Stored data
____
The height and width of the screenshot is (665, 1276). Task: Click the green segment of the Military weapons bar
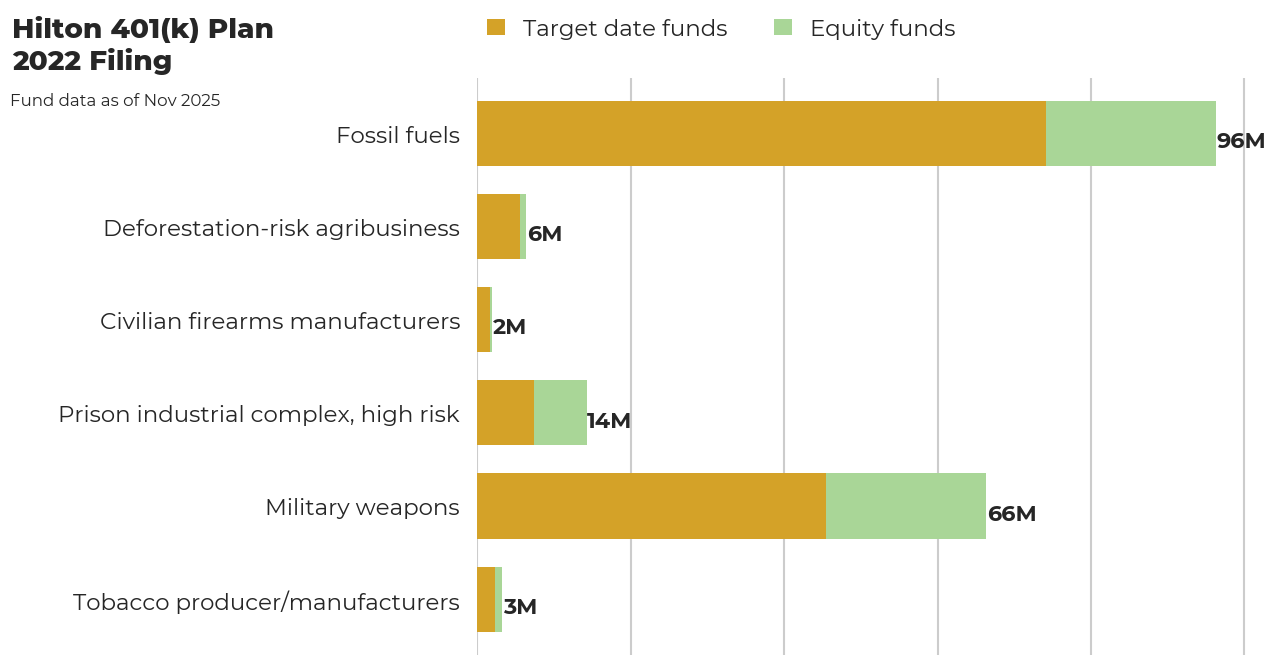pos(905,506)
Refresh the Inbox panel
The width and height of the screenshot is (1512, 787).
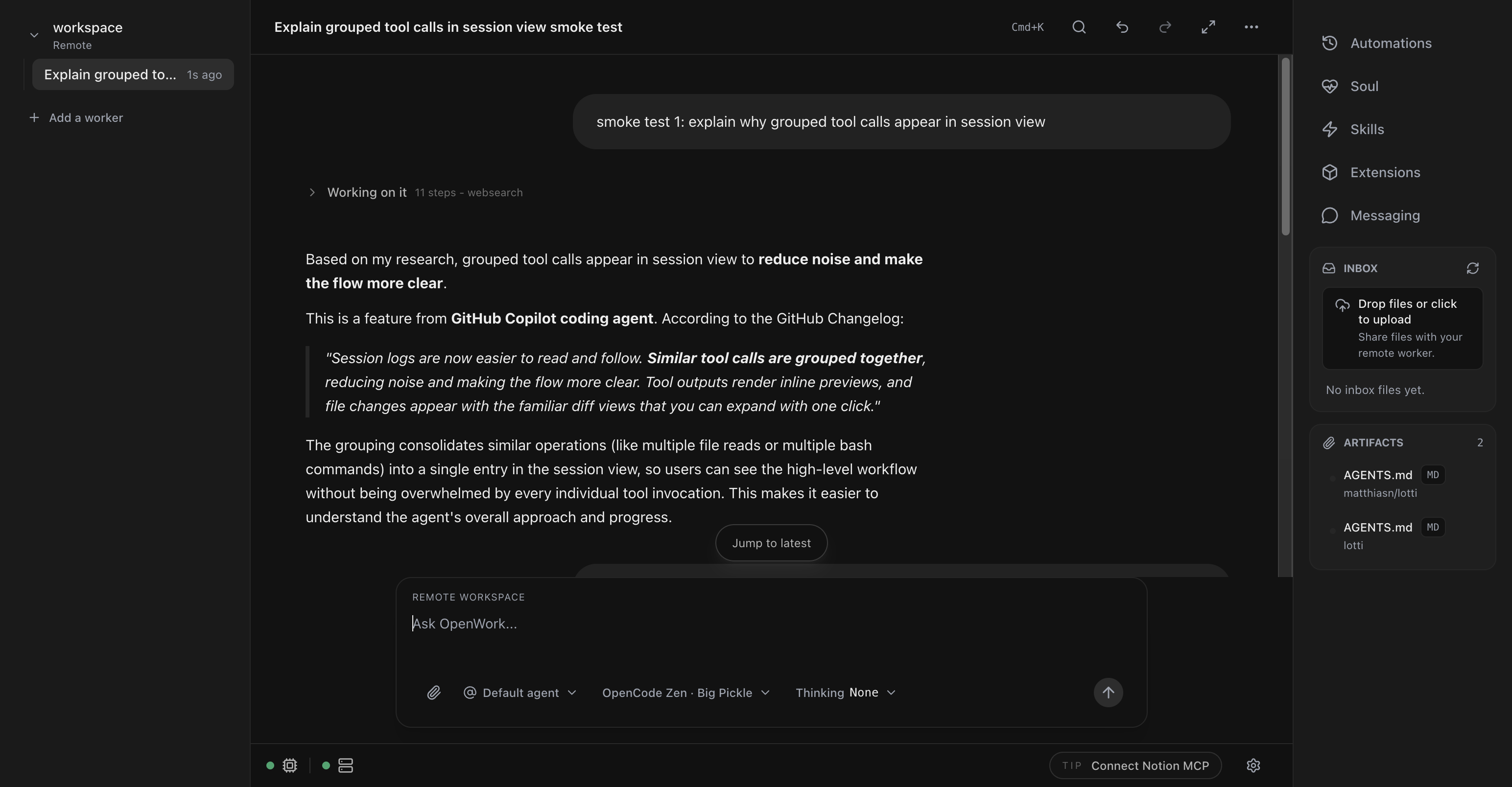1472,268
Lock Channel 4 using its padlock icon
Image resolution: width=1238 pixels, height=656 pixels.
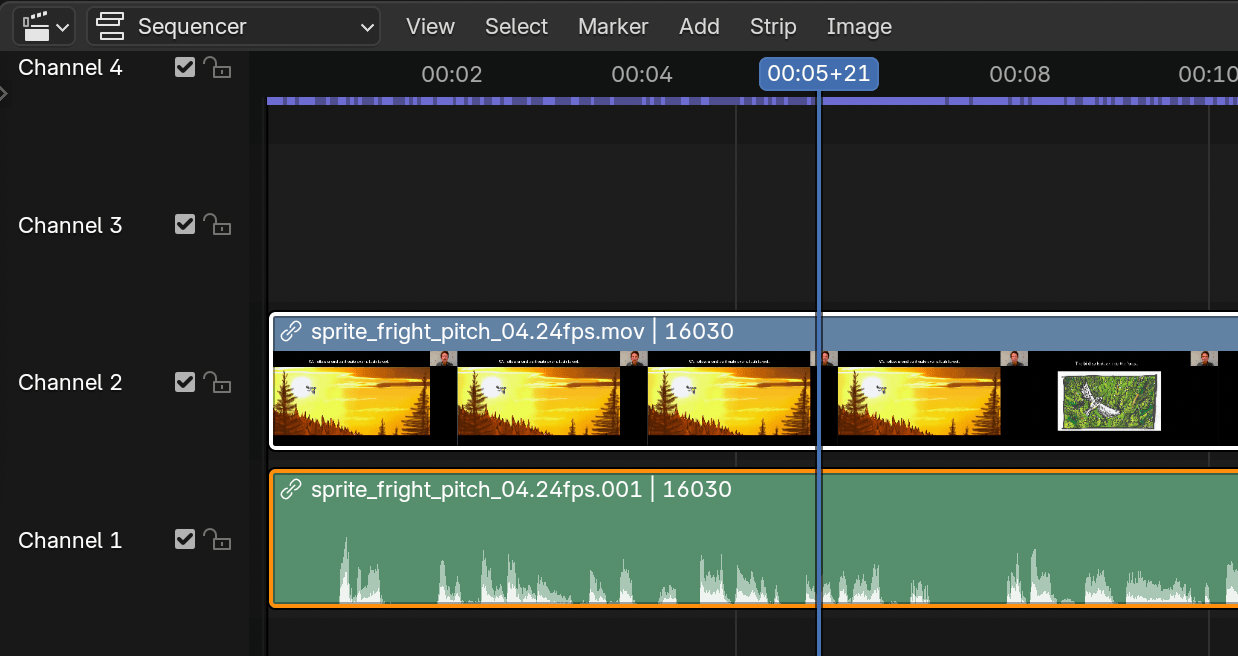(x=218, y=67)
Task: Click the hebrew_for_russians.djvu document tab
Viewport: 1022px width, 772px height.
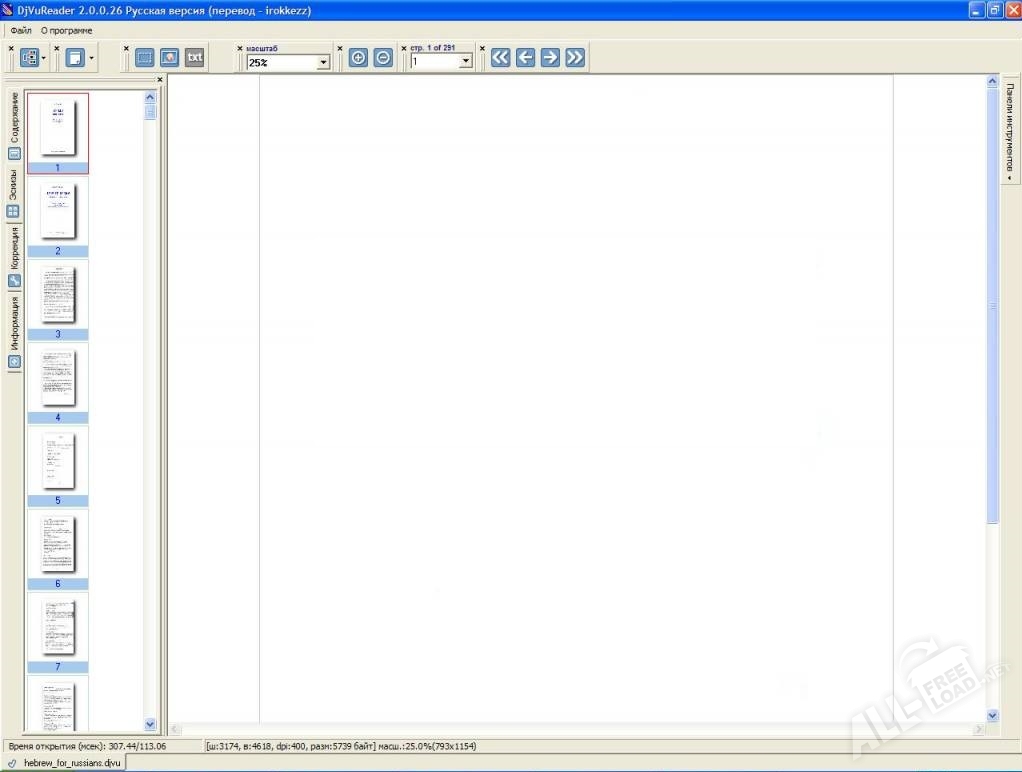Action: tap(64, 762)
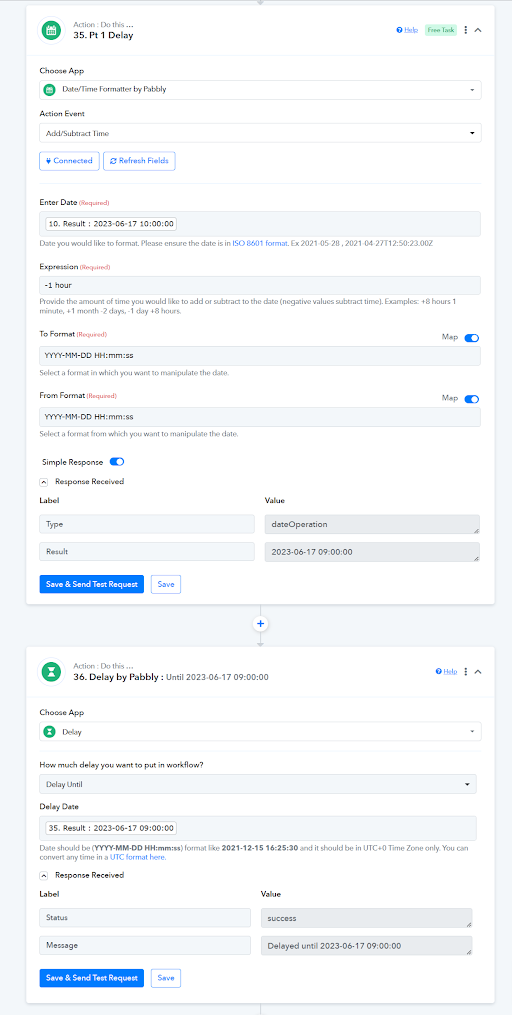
____
--- Problem ---
Keeping the pictures out, output the records from above exactly and completely.

--- Solution to the exercise ---
The height and width of the screenshot is (665, 1276). Task: Click the green segment of the Military weapons bar
pos(905,506)
Refresh the Inbox panel
The width and height of the screenshot is (1512, 787).
1472,268
Lock Channel 4 using its padlock icon
Image resolution: width=1238 pixels, height=656 pixels.
(x=218, y=67)
Task: Click the hebrew_for_russians.djvu document tab
Viewport: 1022px width, 772px height.
Action: tap(64, 762)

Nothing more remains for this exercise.